Published June 18, 2008

Rising construction costs put squeeze on builders

Some manage to factor into contracts the higher risks of price fluctuations


(SINGAPORE) Construction costs have risen across the board by at least about 13 per cent in Singapore in the six months to end-March. And for the residential/ condominium segment, costs have risen even faster, by as much as 16 per cent, according to a report by construction cost consultancy Rider Levett Bucknall (RLB).

The rise comes in the light of a 23 per cent increase in the Building and Construction Authority's tender price index in Q4 2007 on a year-on-year basis, making Singapore among the most expensive in the world.

At the top end in Q1 2008, the construction cost for a luxury condominium, a five-star hotel and a 55-storey office now comes to as much as $4,000-$5,500, $5,650-$7,680 and $4,960-$5,660 psm per gross floor area (GFA) respectively, according to RLB.

Says RLB managing partner Winston Hauw: 'High demand and competition for limited resources, the lack of tendering capacity among contractors, sub-contractors and suppliers, and volatile commodity prices have contributed significantly to building price escalation.'

RLB also found that the prices of crude oil, copper and aluminium have increased by 22-26 per cent between January and April.

According to RLB's 2007 data, Singapore ranks after Macau and Hong Kong on its tender price relativity matrix. Against this index with Hong Kong at 100, Singapore is 97 while Macau is 102. London is 144, New York is 140 and Sydney is 105.

RLB also has its own tender price index. At end Q4 2007, the index rose 26.3 per cent year on year and it expects this to rise a further 15-18 per cent in 2008. Property prices have eased but RLB believes this will have a limited impact on local construction demand in the short term due to the large existing project commitments on hand from both the public and private sectors.

These 'commitments', together with rising costs, are adding strain to the industry.
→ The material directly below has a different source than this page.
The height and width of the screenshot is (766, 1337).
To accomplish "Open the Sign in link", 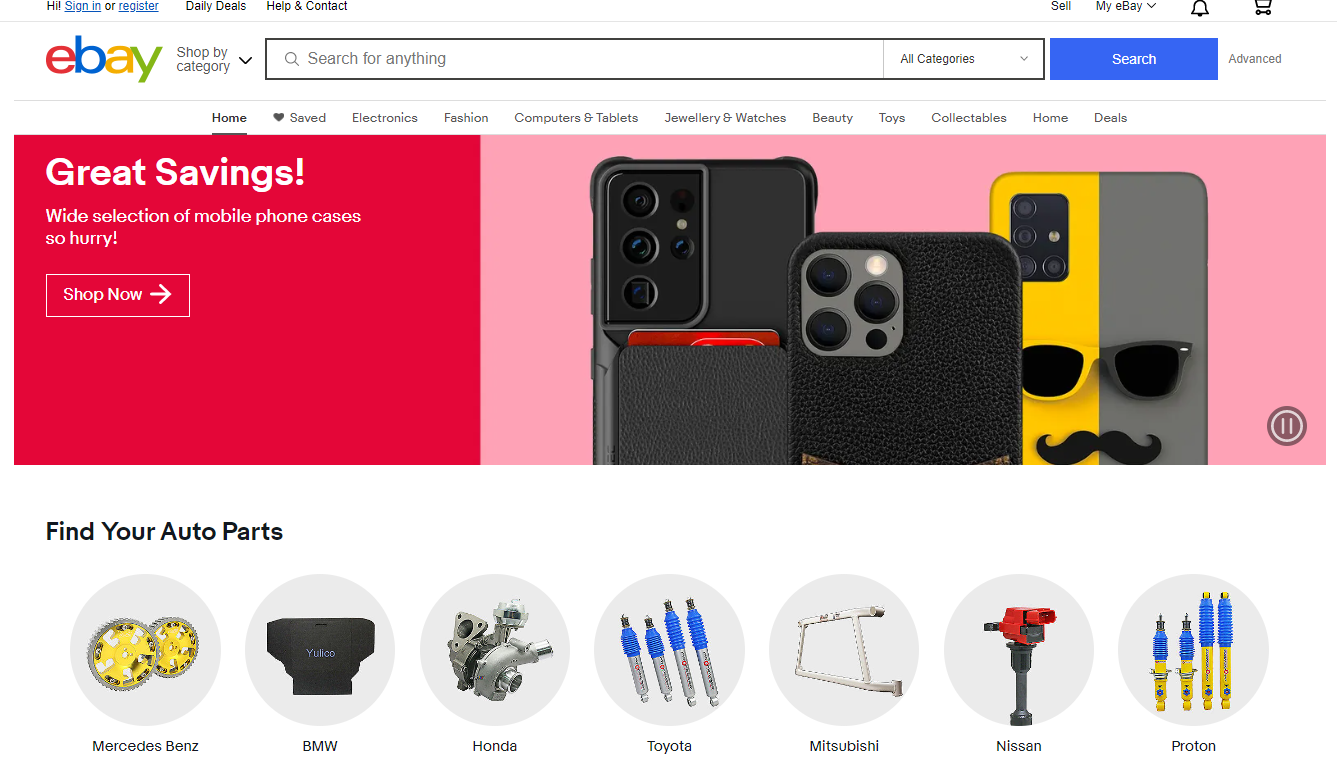I will coord(83,6).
United Engineers Ltd (UEL), which has operations across Asia, agrees with the growing market sentiment that Singapore could actually be the most expensive in the world in building costs. But a UEL spokesman added: 'But it is likely to be a temporary phenomenon.'

To mitigate against rising costs, some construction companies have priced in the risk of price fluctuations at higher levels. A spokesman for a construction company said that in general, this could amount to 10-20 per cent of the construction package. Saying that this has increased by at least 10 per cent over the last three years, he added, 'In fact, three years ago you might still have had to mark down to increase competitiveness.'

Straits Construction Co director Wong Chee Herng, however, says that these risk factors are still very 'material specific'. And although such contractual clauses are becoming more common, Mr Wong said these are not always adopted.
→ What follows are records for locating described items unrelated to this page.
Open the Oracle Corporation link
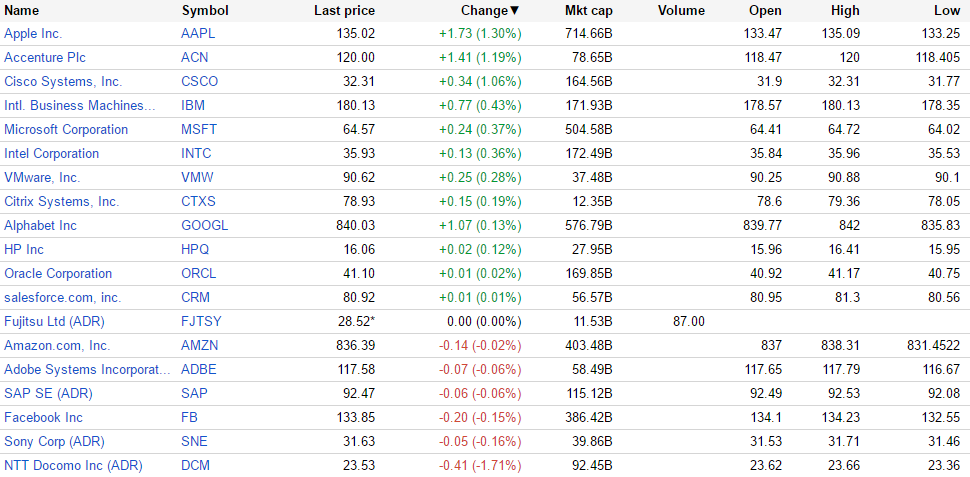Viewport: 970px width, 477px height. click(x=58, y=274)
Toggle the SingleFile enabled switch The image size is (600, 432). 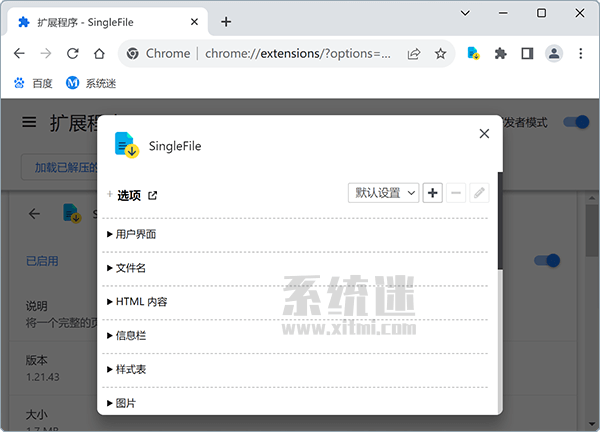tap(546, 261)
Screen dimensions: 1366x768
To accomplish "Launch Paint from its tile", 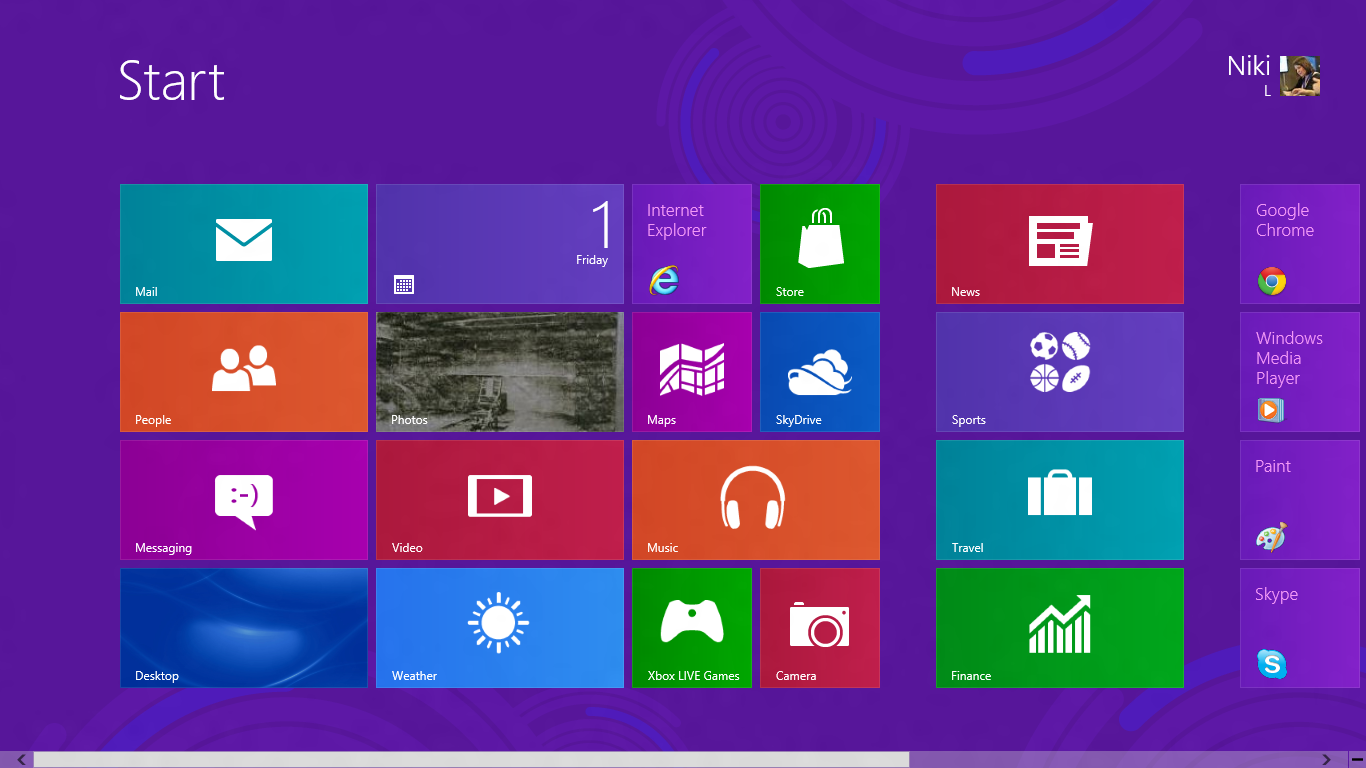I will coord(1300,500).
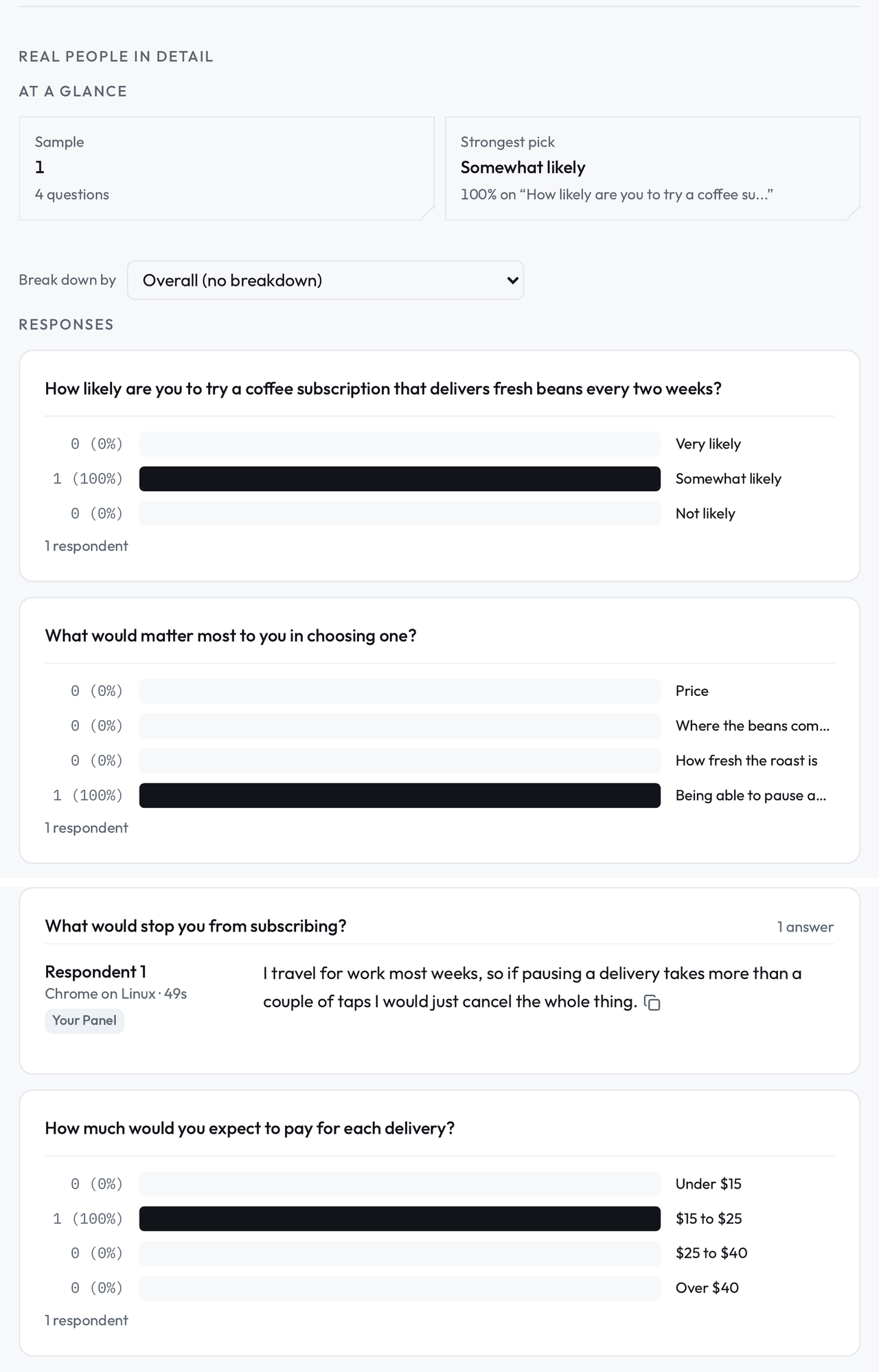Click the dropdown chevron arrow
Image resolution: width=879 pixels, height=1372 pixels.
click(512, 280)
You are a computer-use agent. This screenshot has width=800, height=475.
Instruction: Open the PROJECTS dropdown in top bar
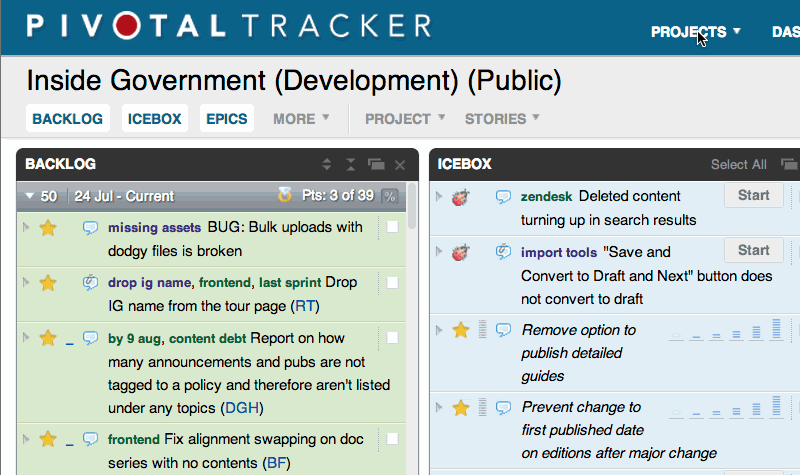click(696, 32)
Singapore Institute of Surveyors and Valuers president Lim Lan Yuan believes the pricing-in of risks may have increased by as much as 10-15 per cent since 2007 simply because 'prices are so uncertain'.

The filter-down effect of rising costs is that more projects could be delayed. While private sector developers have stayed largely silent about the impact, it was recently reported that the completion of the Singapore Sports Hub could be pushed back to 2012. While it was only reported that the delays were due to the 'contract's financial and legal details', it is probably safe to assume that construction costs were a factor too.

A spokesman for City Developments Ltd told BT: 'There is a significant increase in demand for construction work over the past two years. However, we are fortunate to have a team of regular contractors who continue to build our projects over this difficult period.'

A spokesman for Kajima in Singapore says that delays are also not simply due to construction costs per se but also due to the 'inability to pay' for certain materials or services. Citing the cost of steel re-bars as an example, which have doubled in price since 2007, he says: 'It's an additional cost we have had to bear. Basically, if (a construction company) can't shoulder this, it will have to default.'

Reiterating the plight of construction companies, Singapore Contractors Association (Scal) executive director Simon Lee says: 'It is not true that Singapore construction companies are pricing in high-risk factors for all contracts. They only price in high-risk factors in the demanding and unreasonable contracts.'

He added: 'Some contracts are very unforgiving and expect construction companies to take on all unforeseen risks and absorb all cost increases.'

But Mr Lee believes that construction costs are still competitive here because 'labour cost is still kept at a reasonable level'.

He also says that while costs and shortages of materials can affect the progress of projects here, 'on a case-by-case basis, the construction company and the developer will discuss the best way to resolve these issues. The parties always prefer not to nullify contracts if such issues can be amicably settled'.